脂肪酶在水环境中能够催化酯键的水解,当处于有机溶剂环境中能催化酯交换,酯化,醇解,酸解等反应。而脂肪酶作用的底物往往是水不溶性的,在有机相中才有较好的溶解度,但是在有机溶剂中,大多数酶类活力受到抑制甚至失活,所以其在生物催化中的应用受到很大限制。在有机介质中维持较高的脂肪酶活性及脂肪酶催化底物的广泛性是实际生物催化过程中的难题。因此开发耐有机溶剂脂肪酶在理论和工业应用上具有重要的意义。
发明内容
本发明的目的是提供一种有机溶剂耐受的脂肪酶突变体及其应用,以解决上述现有技术存在的问题,该脂肪酶突变体可应用于风味酯的合成及生物柴油的生产,其具有良好的稳定性能,可在应用过程中寿命延长,节约生产成本和提高生产效率。
为实现上述目的,本发明提供了如下方案:
本发明提供一种有机溶剂耐受的脂肪酶突变体,所述有机溶剂耐受的脂肪酶突变体是氨基酸序列为SEQ ID NO.1的脂肪酶的第191位氨基酸由Arg变为Ala。
上述有机溶剂耐受的脂肪酶突变体的氨基酸序列为SEQ ID NO.2。
上述有机溶剂耐受的脂肪酶突变体的编码基因的核酸序列为SEQ ID NO.3。
本发明还提供一种在宿主细胞内表达氨基酸序列为SEQ ID NO.2的有机溶剂耐受的脂肪酶突变体的重组质粒。
进一步地,所述重组质粒含有序列为SEQ ID NO.3的核酸。
本发明还提供一种工程菌株,所述工程菌含有在宿主细胞内表达氨基酸序列为SEQID NO.2的有机溶剂耐受的脂肪酶突变体的重组质粒或含有核酸序列为SEQ ID NO.3的重组质粒。
进一步地,所述工程菌株为巴斯德毕赤酵母Pichia pastoris。
本发明还提供上述的有机溶剂耐受的脂肪酶突变体、上述的重组质粒、上述的工程菌株在风味酯物质及生物柴油合成中的应用。
本发明公开了以下技术效果:
本发明基于酶蛋白结构分析,设计及构建酶突变库,筛选获得对有机溶剂耐受性增强的脂肪酶突变体,并构建得到高效表达该突变体的毕赤酵母工程菌,该有机溶剂耐受性增强的脂肪酶突变体,相对于野生型在对耐受有机溶剂的能力显著增强,在50%的乙醇处理2小时,其残余活力仍保留75%,约为是野生型的3倍;该脂肪酶突变体可在生物柴油及风味酯制备加工过程中应用,具有良好的稳定性能,可在应用过程中寿命延长,节约生产成本和提高生产效率。
附图说明
为了更清楚地说明本发明实施例或现有技术中的技术方案,下面将对实施例中所需要使用的附图作简单地介绍,显而易见地,下面描述中的附图仅仅是本发明的一些实施例,对于本领域普通技术人员来讲,在不付出创造性劳动的前提下,还可以根据这些附图获得其他的附图。

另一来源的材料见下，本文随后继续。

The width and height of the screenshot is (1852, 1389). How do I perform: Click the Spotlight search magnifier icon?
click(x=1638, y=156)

图1为实施例3有机溶剂耐受脂肪酶突变体的筛选酶活对比图;
图2为实施例3中R191A突变体在不同溶剂中耐受能力对比图;
图3为实施例5的MAS1及R191A突变体合成己酸乙酯的合成效率对比图。
具体实施方式
现详细说明本发明的多种示例性实施方式,该详细说明不应认为是对本发明的限制,而应理解为是对本发明的某些方面、特性和实施方案的更详细的描述。
应理解本发明中所述的术语仅仅是为描述特别的实施方式,并非用于限制本发明。另外,对于本发明中的数值范围,应理解为还具体公开了该范围的上限和下限之间的每个中间值。在任何陈述值或陈述范围内的中间值以及任何其他陈述值或在所述范围内的中间值之间的每个较小的范围也包括在本发明内。这些较小范围的上限和下限可独立地包括或排除在范围内。

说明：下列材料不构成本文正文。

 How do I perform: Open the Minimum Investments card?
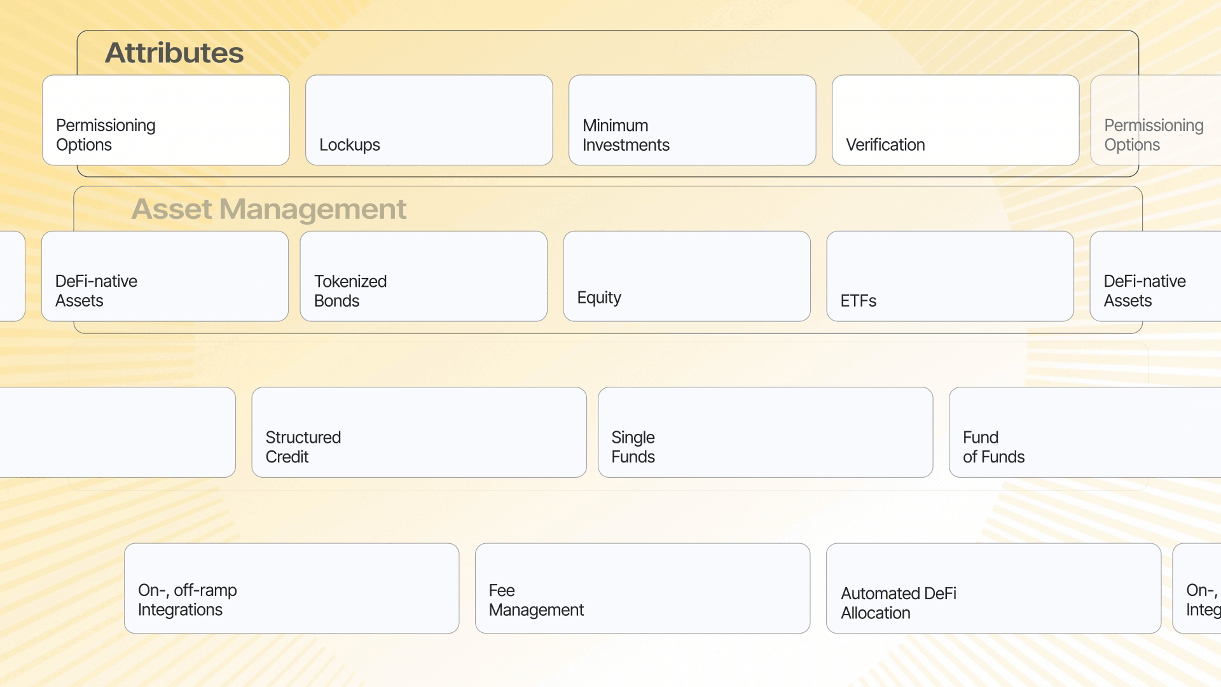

除非另有说明,否则本文使用的所有技术和科学术语具有本发明所述领域的常规技术人员通常理解的相同含义。虽然本发明仅描述了优选的方法和材料,但是在本发明的实施或测试中也可以使用与本文所述相似或等同的任何方法和材料。本说明书中提到的所有文献通过引用并入,用以公开和描述与所述文献相关的方法和/或材料。在与任何并入的文献冲突时,以本说明书的内容为准。

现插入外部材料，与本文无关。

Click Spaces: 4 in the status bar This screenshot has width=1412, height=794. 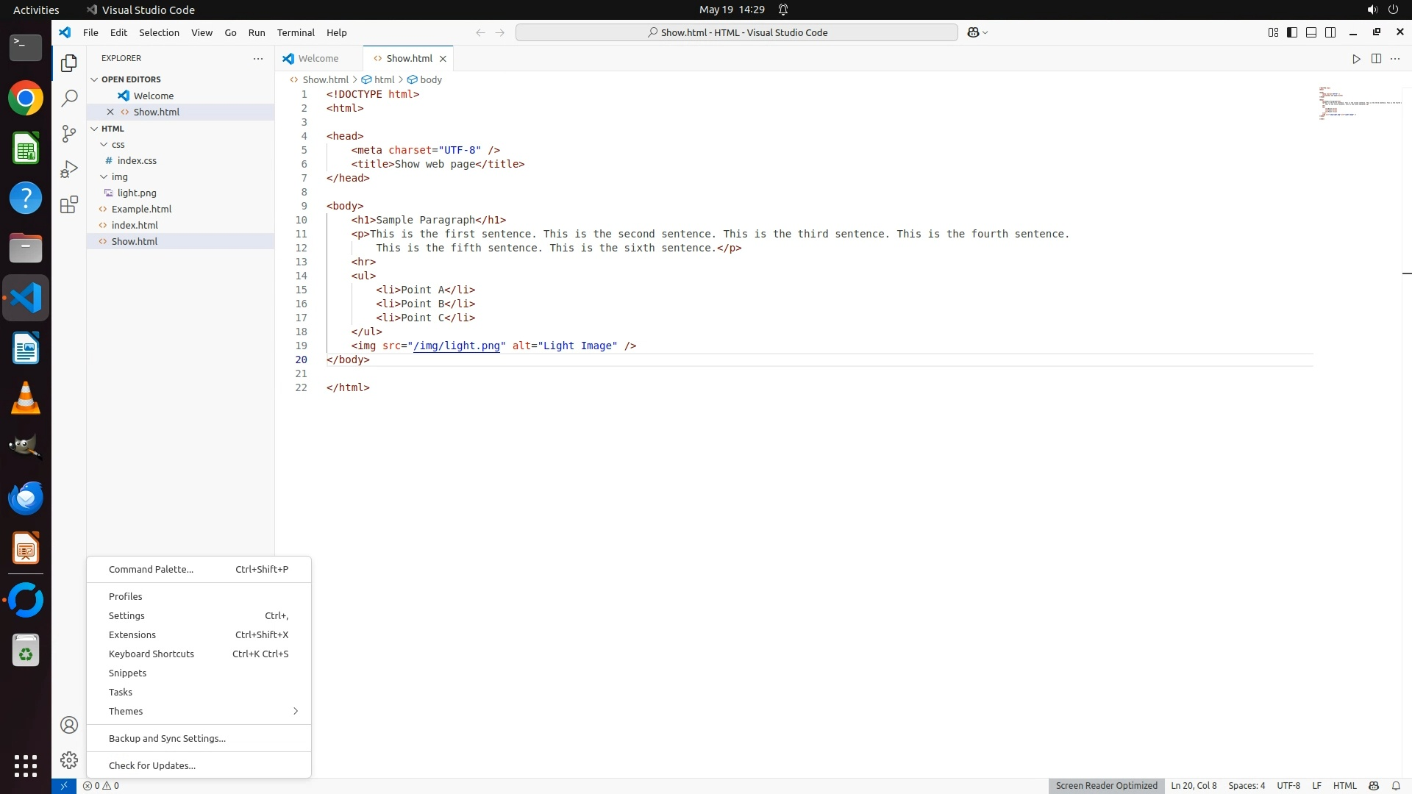pos(1247,785)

在不背离本发明的范围或精神的情况下,可对本发明说明书的具体实施方式做多种改进和变化,这对本领域技术人员而言是显而易见的。由本发明的说明书得到的其他实施方式对技术人员而言是显而易见得的。本申请说明书和实施例仅是示例性的。
关于本文中所使用的“包含”、“包括”、“具有”、“含有”等等,均为开放性的用语,即意指包含但不限于。
实施例1突变体表达载体的构建
根据Stratagene公司的QuikChange方案,在QuikChange引物设计网站(http://www.genomics.agilent.com/primerDesignProgram.jsp)设计了突变体R191A、Q201A、V203A、V199F、H139R、V48D及P252D引物。采取的定点突变(QuikChange Site-directedMutagenesis)中对脂肪酶MAS1基因进行定点突变。具体如表1所示:
表1脂肪酶基因定点突变的反应体系
PCR反应条件为:98℃预变性3min;94℃变性10s,68℃延伸4min,20个循环;72℃7min。PCR产物采用1%的琼脂糖凝胶电泳检验。PCR产物经检测确认后,加入DpnI处理去除带甲基化的原始模板链。酶切体系如下:酶切反应条件:37℃,1h。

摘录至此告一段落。